Przyjechałem do swojej panny, a ona mi otwiera taka troche blada i mówi, że "to" się zaczęło i się musi natychmiast położyć. Zaniosłem ją do łóżka, położyłem i przykryłem kocem. Zacząłem masować jej brzuszek, bo bardzo ją bolał, masowałem delikatnie, lekko naciskając, tak żeby jej choć troszeczkę ulżyć... Po kolei partie ciała piesciłem, odkrywajac coraz to inne, przez długi czas tak. Aż w końcu leżała w samych majteczkach.

No i zrobiłem jej minetkę, najpierw jedną, potem drugą, trzecią. Przestało ją boleć.

Na pewno po części prochy zadziałały (ibuprom) ale myślę, że moja zasługa w tym jakaś jest, następnym razem nie będzie nic brała
Po chwili ożyła zupełnie, oczka jej się śmiały razem z ustami, była taka lekka, rześka. Nie widać po niej, zeby jej coś dolegało. Nabrała ochoty na igraszki.

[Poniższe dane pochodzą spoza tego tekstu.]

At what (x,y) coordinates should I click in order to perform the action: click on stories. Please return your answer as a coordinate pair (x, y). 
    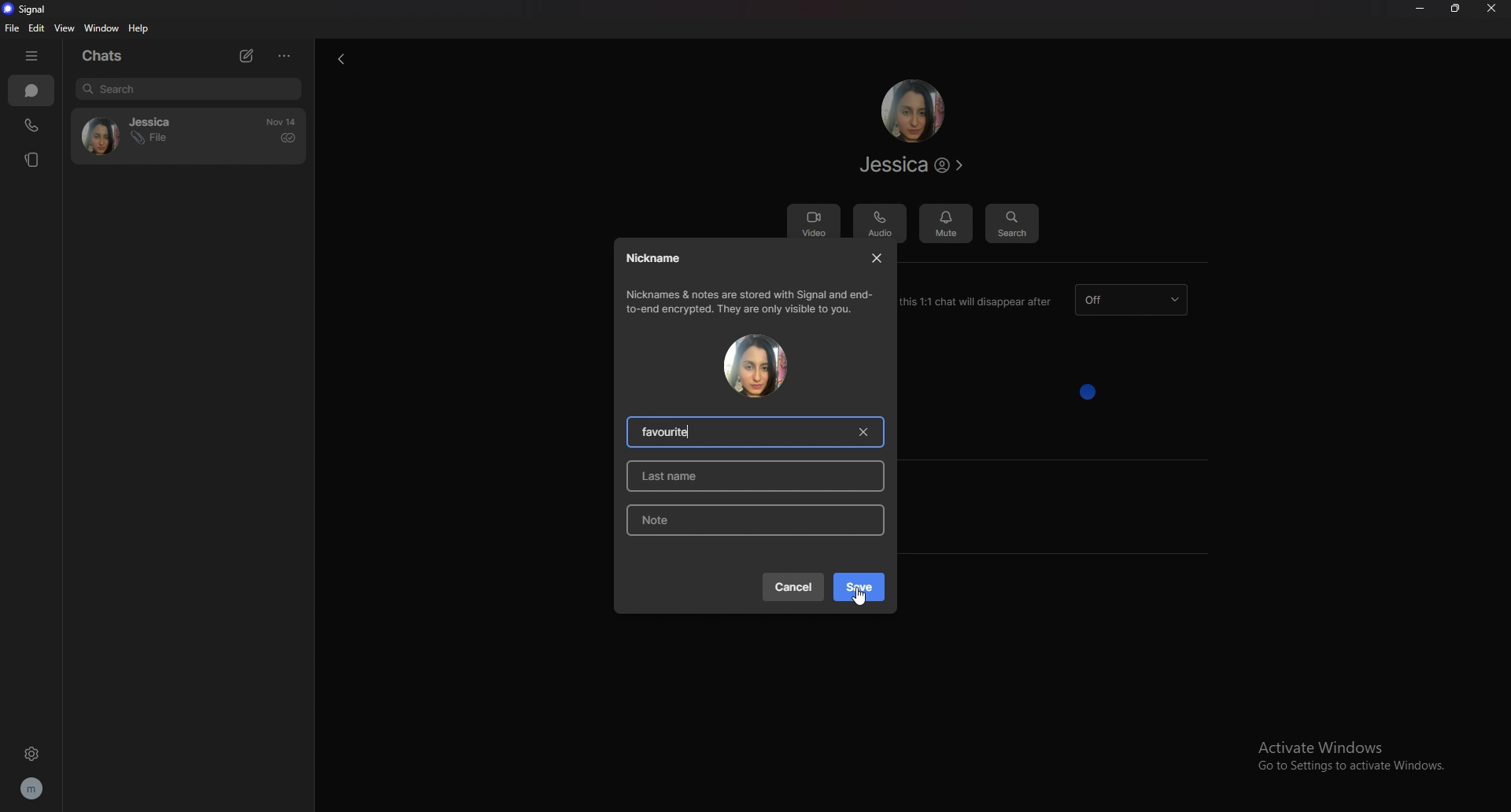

I tak długo nie miałem spokoju, a potem chciała KONIECZNIE się ze mną kochać.

:D:D
Tak więc wydaje mi się, że warto się zająć swoją panią w trakcie okresu, a zwłaszcza podczas największych dolegliwości. Szczęśliwy byłem, że mogłem jej pomóc choć troszkę w tych comiesięcznych cierpieniach.